Corbin Bleu, Monique Coleman, Vanessa Hudgens and Zac Efron in Disney's High School Musical 3: Senior Year

There may be someone on earth — a cloistered abbess, perhaps, or a Taliban soldier in a particularly remote post — who has yet to learn that High School Musical 3 opened last Friday. (It promptly leaped to the top of the U.S. box office, to the tune of a $42 million weekend take, and was No. 1 in each of the 19 international markets in which it opened.) But it's a rare human who hasn't at least heard of the Disney tween hit, given the passion of its fans and the zeal of Disney's promotion. What began two years ago as a made-for-cable kids' movie about American teens playing basketball and putting on a show has mushroomed into a global phenomenon, with followers from Caracas to Cambodia and a breathtaking range of platforms: a stage show, a concert tour, reality shows, a book-publishing series (50 million copies sold in 24 languages) and scores of tie-ins from breakfast cereals to Bible study guides.

The all-American love story between East High's basketball star, Troy, and math ace Gabriella has proven a triumph not just for Disney — which has reaped around $680 million in retail sales from the franchise to date — but for cultural globalization. In Latin America, HSM concerts play 50,000-seat stadiums. Swedes and Puerto Ricans, Mexicans and Poles have been among the millions to take in HSM: The Ice Tour, which has three worldwide touring companies. The stage show has played in dozens of cities worldwide, including Beirut, where it premiered during violent clashes. On HSM web forums, fans from Madagascar and Malta chat with Indonesians and Pakistanis. Director Kenny Ortega recently visited a Kenyan orphanage, where he was met with greetings for HSM sweethearts Troy and Gabriella. Says Rich Ross, president of Disney Channels Worldwide: "You'd have to be in a cave not to know about it."

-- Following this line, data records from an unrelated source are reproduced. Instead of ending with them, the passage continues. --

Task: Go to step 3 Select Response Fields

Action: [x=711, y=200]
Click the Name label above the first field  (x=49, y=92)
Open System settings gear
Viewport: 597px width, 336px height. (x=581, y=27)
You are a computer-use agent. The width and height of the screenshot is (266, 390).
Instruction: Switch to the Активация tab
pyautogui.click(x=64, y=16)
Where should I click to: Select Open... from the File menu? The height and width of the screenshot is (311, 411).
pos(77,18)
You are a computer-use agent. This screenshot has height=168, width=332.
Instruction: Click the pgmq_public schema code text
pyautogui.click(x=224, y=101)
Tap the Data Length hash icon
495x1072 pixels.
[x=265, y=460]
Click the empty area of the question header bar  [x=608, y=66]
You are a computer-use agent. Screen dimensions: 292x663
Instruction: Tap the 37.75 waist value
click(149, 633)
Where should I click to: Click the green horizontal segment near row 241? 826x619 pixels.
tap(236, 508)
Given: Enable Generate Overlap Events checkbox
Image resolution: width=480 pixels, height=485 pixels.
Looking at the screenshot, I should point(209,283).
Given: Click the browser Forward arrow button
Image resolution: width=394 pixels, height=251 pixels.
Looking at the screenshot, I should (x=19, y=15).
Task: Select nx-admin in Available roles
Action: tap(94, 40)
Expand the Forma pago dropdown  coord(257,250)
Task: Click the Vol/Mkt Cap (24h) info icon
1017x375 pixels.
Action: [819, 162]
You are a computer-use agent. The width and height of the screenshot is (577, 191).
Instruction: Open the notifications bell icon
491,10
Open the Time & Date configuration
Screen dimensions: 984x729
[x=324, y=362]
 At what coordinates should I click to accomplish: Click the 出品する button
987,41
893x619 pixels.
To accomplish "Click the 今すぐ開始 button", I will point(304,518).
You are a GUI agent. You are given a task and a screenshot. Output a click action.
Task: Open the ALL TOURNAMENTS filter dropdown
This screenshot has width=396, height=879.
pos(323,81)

Cynics can scoff at the product's bubblegum blandness, but that's precisely what's helped make HSM a global hit. The archetypes of Gabriella the brainy new girl in town, Troy the jock and Sharpay the diva travel well, as do the poppy songs and the themes of first love, cliques and friendship. Ross toured 25 regional Disney Channels around the globe two years ago, trying to convince them of HSM's potential. He met resistance "everywhere." But when Chinese or Russian marketers would fret that local viewers wouldn't get cheerleaders or basketball, he would drill down to human nature: "Do you have kids who play sport?" he'd ask. "Who are growing up and learning how to be themselves?" Evidently so: more than 255 million people around the world have seen the original HSM movie, and 293 million have seen its sequel. The album of High School Musical 2 went triple platinum in the U.S., quadruple platinum in Argentina and gold in Saudi Arabia.